"Well, here we are, Roger!—and if there's anything whatever in this horrible affair where an English lawyer can help you, Penrose is your man. You know, I expect, what a swell he is? A K. C. after seven years—lucky dog!—and last year he was engaged in an Anglo-American case not wholly unlike yours—Brown v. Brown. So I thought of him as the best person among your old friends and mine to come and give us some private informal help to-day, before you take any fresh steps—if you do take any."
"Awfully good of you both." The speaker, still wrapped in his fur coat, sat staring at the carpet, a hand on each of his knees. "Awfully good of you," he repeated vaguely.

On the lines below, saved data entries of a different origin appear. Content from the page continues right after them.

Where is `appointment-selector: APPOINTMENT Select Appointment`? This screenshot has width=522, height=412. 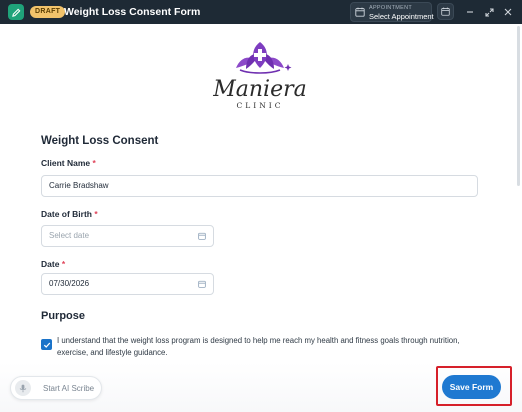
appointment-selector: APPOINTMENT Select Appointment is located at coordinates (392, 12).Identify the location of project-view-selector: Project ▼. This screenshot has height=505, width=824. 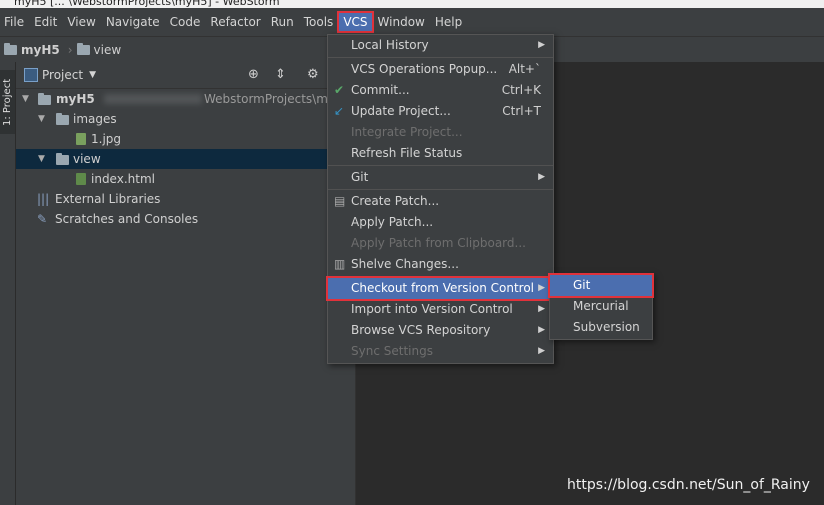
(69, 75).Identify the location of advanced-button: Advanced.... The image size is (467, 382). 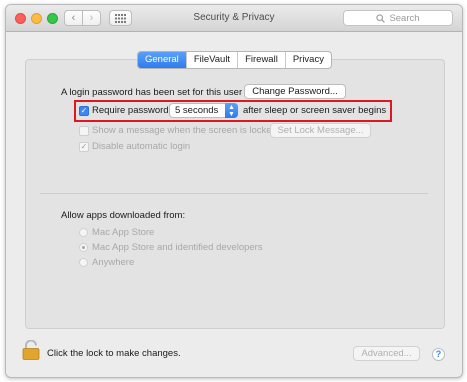
(386, 354).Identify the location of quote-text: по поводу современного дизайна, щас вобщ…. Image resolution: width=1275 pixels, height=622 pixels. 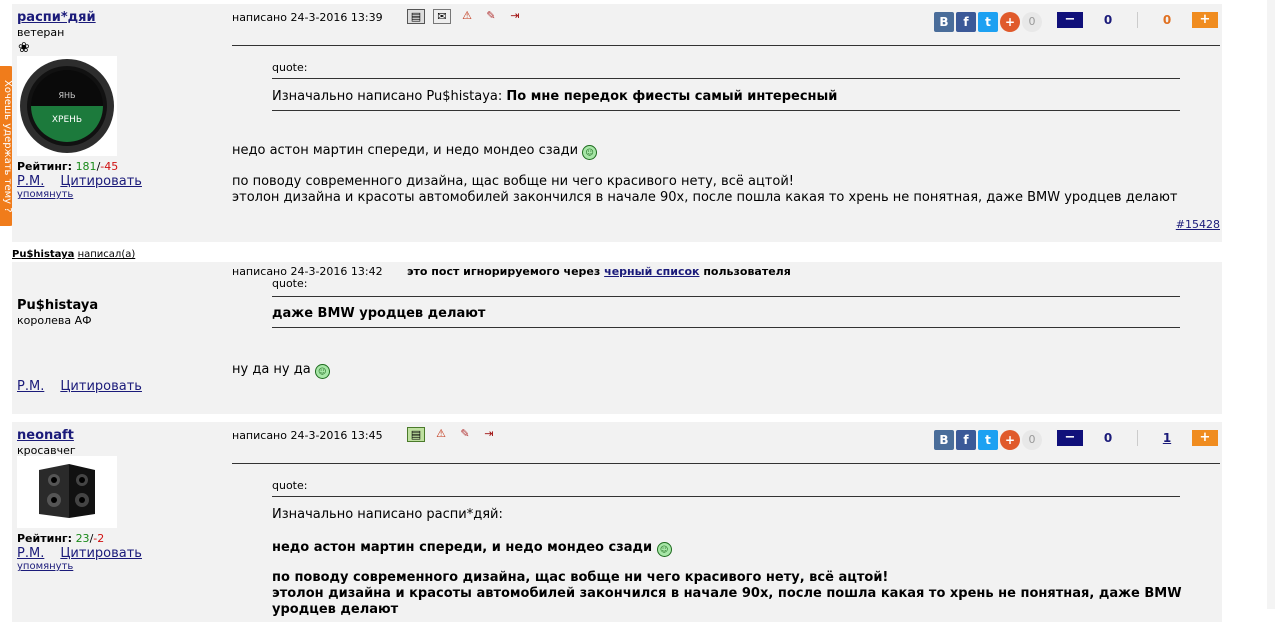
(580, 578).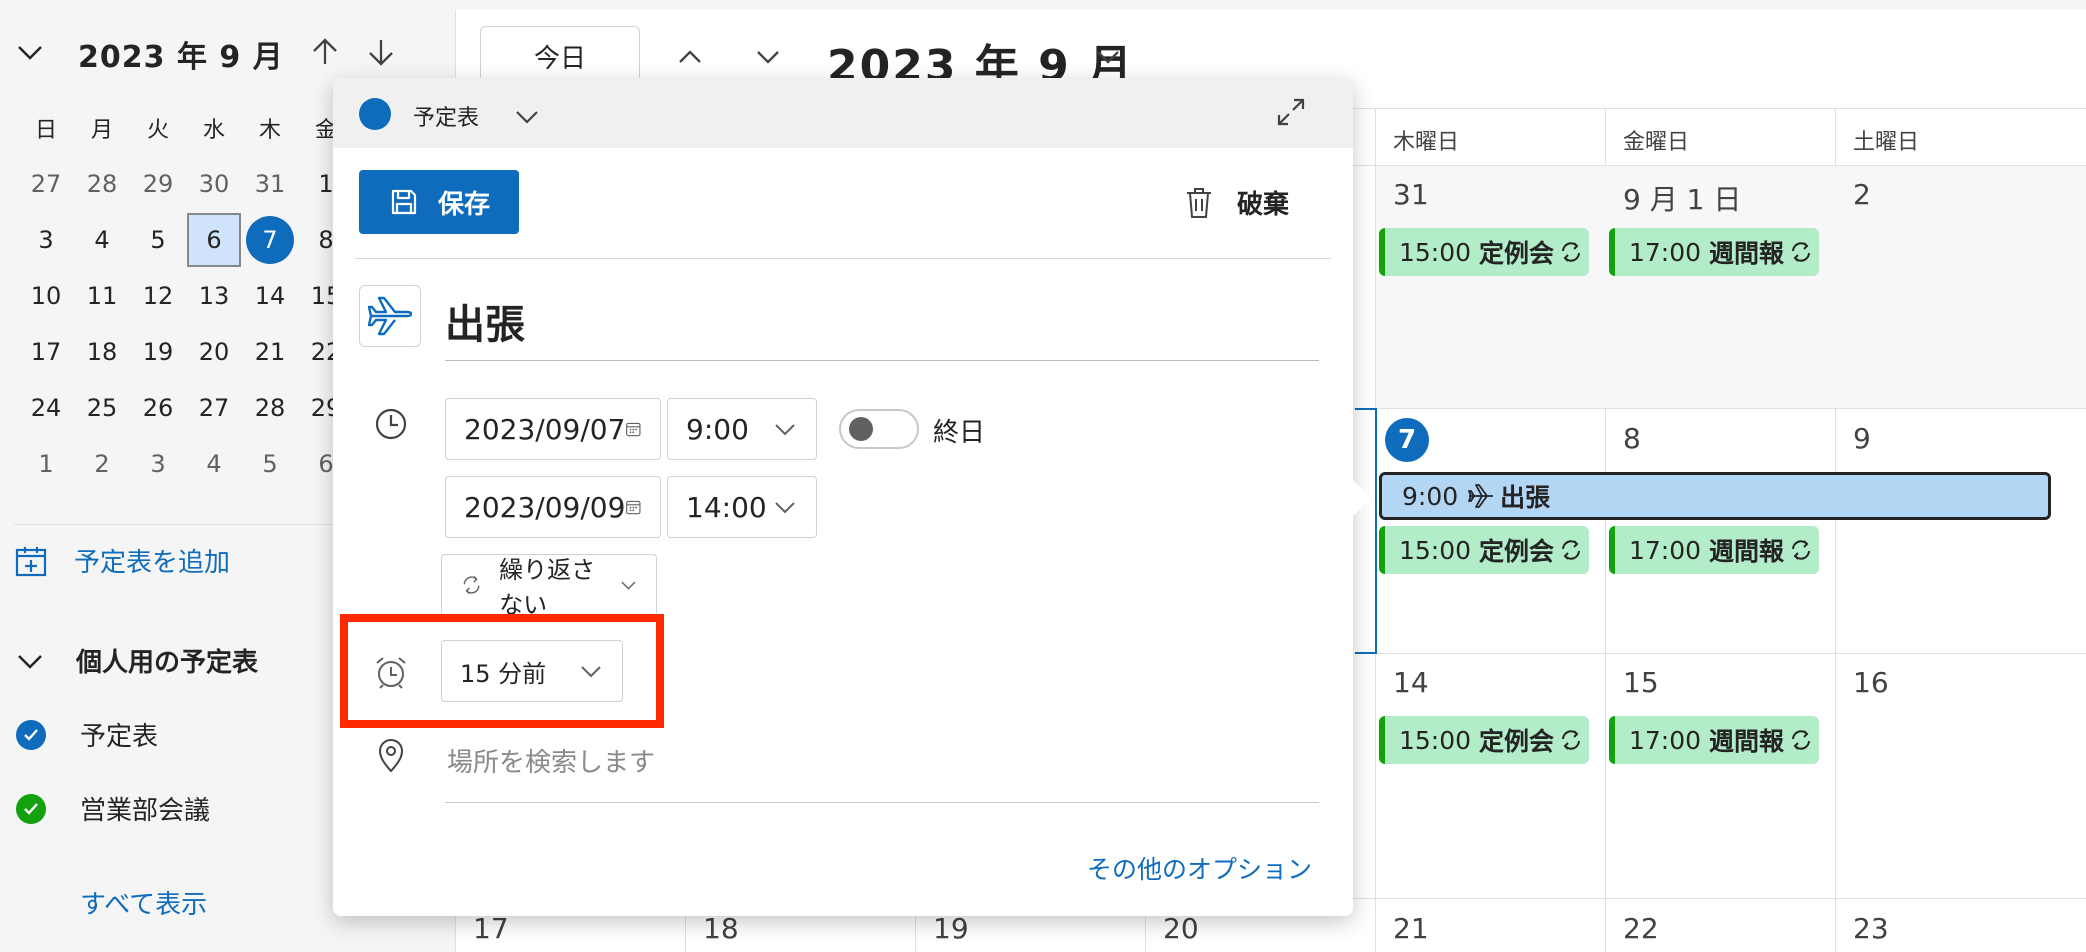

Penrose observed the new-comer. In some ways Roger Barnes was handsomer than ever. His colour, the pink and white of his astonishing complexion, was miraculously vivid; his blue eyes were infinitely more arresting than of old; and the touch of physical weakness in his aspect, left evidently by severe illness, was not only not disfiguring, but a positive embellishment. He had been too ruddy in the old days, too hearty and splendid—a too obvious and supreme king of men—for our fastidious modern eyes. The grief and misfortune which had shorn some of his radiance had given a more human spell to what remained. At the same time the signs of change were by no means, all of them, easy to read, or reassuring to a friend's eye. Were they no more than physical and transient?
Penrose was just beginning on the questions which seemed to him important, when there was another ring at the front door. French got up nervously, with an anxious look at Barnes.
"Roger! I don't know whether you will allow it, but I met an American acquaintance of yours to-day, and, subject to your permission, I asked him to join our conference."
Roger raised his head—it might have been thought, angrily.
"Who on earth——?"
"Captain Boyson?"
The young man's face changed.
"I don't mind him," he said sombrely. "He's an awfully good sort. He was in Philadelphia a few months ago, when I was. He knows all about me. It was he and his sister who introduced me to—my wife."